PROBLEM TO WORK ON:
Each record should be copied exactly, and none of them omitted.

───── RECORDS PROVIDED ─────

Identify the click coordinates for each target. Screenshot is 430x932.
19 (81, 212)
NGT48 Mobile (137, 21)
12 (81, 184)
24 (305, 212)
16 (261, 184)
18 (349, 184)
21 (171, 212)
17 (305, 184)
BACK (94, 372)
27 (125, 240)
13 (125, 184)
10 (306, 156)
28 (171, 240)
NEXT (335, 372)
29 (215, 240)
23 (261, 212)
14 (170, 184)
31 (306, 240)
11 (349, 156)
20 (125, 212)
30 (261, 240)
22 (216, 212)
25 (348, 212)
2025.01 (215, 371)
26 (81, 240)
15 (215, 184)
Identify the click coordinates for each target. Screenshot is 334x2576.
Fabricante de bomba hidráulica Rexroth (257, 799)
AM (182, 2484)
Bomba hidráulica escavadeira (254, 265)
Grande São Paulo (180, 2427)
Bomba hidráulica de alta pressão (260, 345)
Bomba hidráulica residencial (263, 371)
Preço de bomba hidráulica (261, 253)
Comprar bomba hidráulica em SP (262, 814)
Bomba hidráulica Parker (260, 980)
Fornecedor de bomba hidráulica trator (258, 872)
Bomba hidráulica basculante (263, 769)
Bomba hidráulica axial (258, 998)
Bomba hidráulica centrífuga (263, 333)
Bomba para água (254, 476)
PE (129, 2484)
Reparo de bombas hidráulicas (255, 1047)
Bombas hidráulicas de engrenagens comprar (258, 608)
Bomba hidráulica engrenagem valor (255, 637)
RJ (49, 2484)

─────

RESULT OF THE TASK:
Identify the click coordinates for each target. Screenshot is 430x932.
19 (81, 212)
NGT48 Mobile (137, 21)
12 (81, 184)
24 (305, 212)
16 (261, 184)
18 (349, 184)
21 (171, 212)
17 (305, 184)
BACK (94, 372)
27 (125, 240)
13 (125, 184)
10 (306, 156)
28 (171, 240)
NEXT (335, 372)
29 (215, 240)
23 (261, 212)
14 (170, 184)
31 (306, 240)
11 (349, 156)
20 (125, 212)
30 (261, 240)
22 (216, 212)
25 (348, 212)
2025.01 (215, 371)
26 (81, 240)
15 (215, 184)
Identify the click coordinates for each target. Screenshot is 334x2576.
Fabricante de bomba hidráulica Rexroth (257, 799)
AM (182, 2484)
Bomba hidráulica escavadeira (254, 265)
Grande São Paulo (180, 2427)
Bomba hidráulica de alta pressão (260, 345)
Bomba hidráulica residencial (263, 371)
Preço de bomba hidráulica (261, 253)
Comprar bomba hidráulica em SP (262, 814)
Bomba hidráulica Parker (260, 980)
Fornecedor de bomba hidráulica trator (258, 872)
Bomba hidráulica basculante (263, 769)
Bomba hidráulica axial (258, 998)
Bomba hidráulica centrífuga (263, 333)
Bomba para água (254, 476)
PE (129, 2484)
Reparo de bombas hidráulicas (255, 1047)
Bombas hidráulicas de engrenagens comprar (258, 608)
Bomba hidráulica engrenagem valor (255, 637)
RJ (49, 2484)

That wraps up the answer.